As frightening as it sounds, this is highly unlikely considering that if this were the case, we shouldn’t have been able to believe that ‘we will have descendants who will run lots of such simulations of their forebears’.

In 2003, Nick Bostrom proposed a trilemma and presented his argument that one of the three unlikely propositions is almost certainly true –

  1. “The fraction of human-level civilizations that reach a posthuman stage (that is, one capable of running high-fidelity ancestor simulations) is very close to zero”, or
  2. “The fraction of posthuman civilizations that are interested in running simulations of their evolutionary history, or variations thereof, is very close to zero”, or
  3. “The fraction of all people with our kind of experiences that are living in a simulation is very close to one.”

When put in simple words, the first point means that the probability of conducting such advanced simulations is close to zero because it is difficult and highly improbable to conquer such advancements in technology. In the second point, it is said that even if they are able to conduct such simulations, the future generations would not really be interested in creating ancestor simulations, i.e., to see how their previous generations lived. The third point simply means that there is a possibility that we are living in a simulation.

In his research paper, he iterated that even though the possibilities of these being true is astronomically small, it isn’t zero as a result of which we must consider the rational possibilities which include a simulated reality. However, this simulation argument (the trilemma) has been criticized and supported by many scholars and the results of the same are inconclusive which is why it still remains a hypothesis.

For the past many years, scientists have been trying to discover a lot of methods to test the simulation hypothesis. Just like bugs being present in every program, there must be some flaws in the simulated reality as well and this is what physicists and scientists have put their mind to uncover.

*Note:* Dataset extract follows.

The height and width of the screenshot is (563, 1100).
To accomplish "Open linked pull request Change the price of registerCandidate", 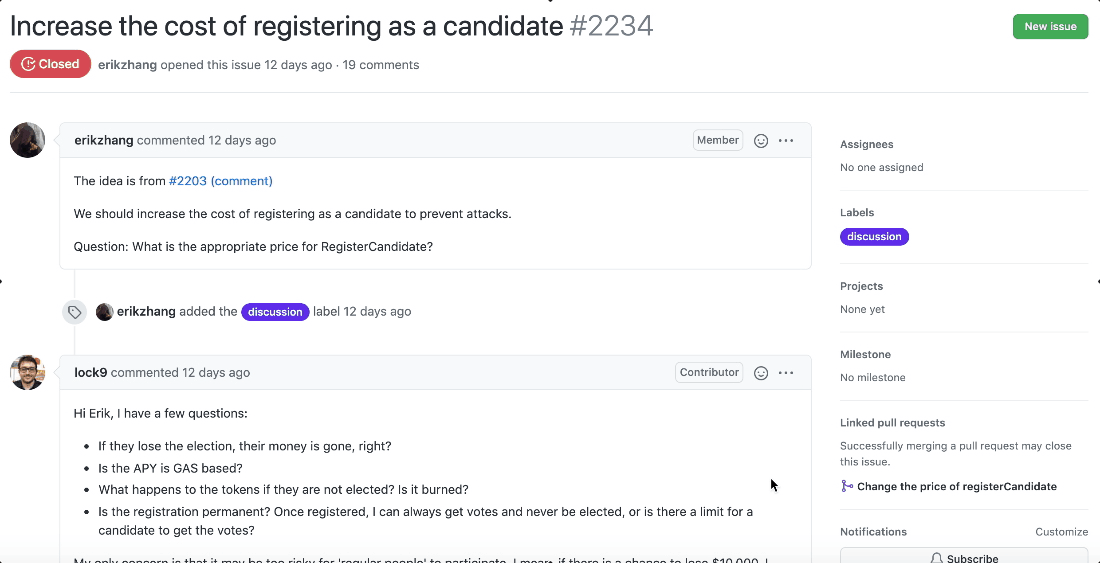I will [x=956, y=487].
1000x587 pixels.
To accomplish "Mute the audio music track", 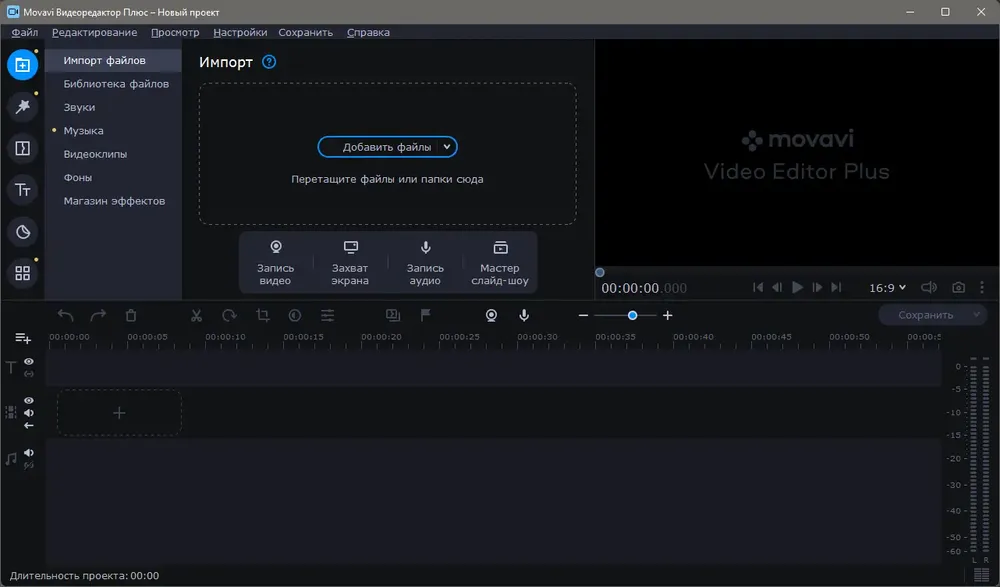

Silas Beane, a nuclear physicist at the University of Washington, proposes that it may be possible to unearth previously overlooked flaws by uncovering the mathematical structure used to build our simulated reality. However, in 2019, philosopher Preston Greene suggested that it may be best to find out if we’re living in a simulation since, if it were found to be true, discovering it may end the simulation.

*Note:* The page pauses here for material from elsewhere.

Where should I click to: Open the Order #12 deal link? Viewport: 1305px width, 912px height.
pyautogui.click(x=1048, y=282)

While watching fictional movies, we don’t ponder upon the themes that they are based on and surprisingly, a lot of movies have been based on the simulation hypothesis such as The Matrix, Ready Player One, Ship in a Bottle (an episode of Star Trek: The Next Generation), World on a Wire and many more.

To some, the concept of simulation hypothesis might sound a bit depressing but to others, such as Scott Aaronson, a computer scientist from the university of Texas, it is a new way to contemplate the  “the ancient mysteries of where our universe comes from, who or what created it, and why.”

A lot of people, at this point, would be thinking why does any of this matter? What is the purpose of proving or disproving that life as we know it is merely a simulation that is being run by future generations and is an immensely complex experiment to determine the past? Rizwan Virk, a tech entrepreneur stated that the main motive of science is to pursue truth. More specifically, in this case, our truth.

If we do in fact exist inside a video game that requires our characters (i.e. us) to perform certain quests and achievements in order to progress (“level up”), would it not be useful to know what kind of game we’re in so as to increase our chances of surviving and thriving? His answer, not surprisingly, is an unqualified yes.

“I think it would make all the difference in the world.”

Whatever type of world it is.

-This article has been written by Nishka Ganeriwala, currently pursuing B.com (Hons.) at SRCC.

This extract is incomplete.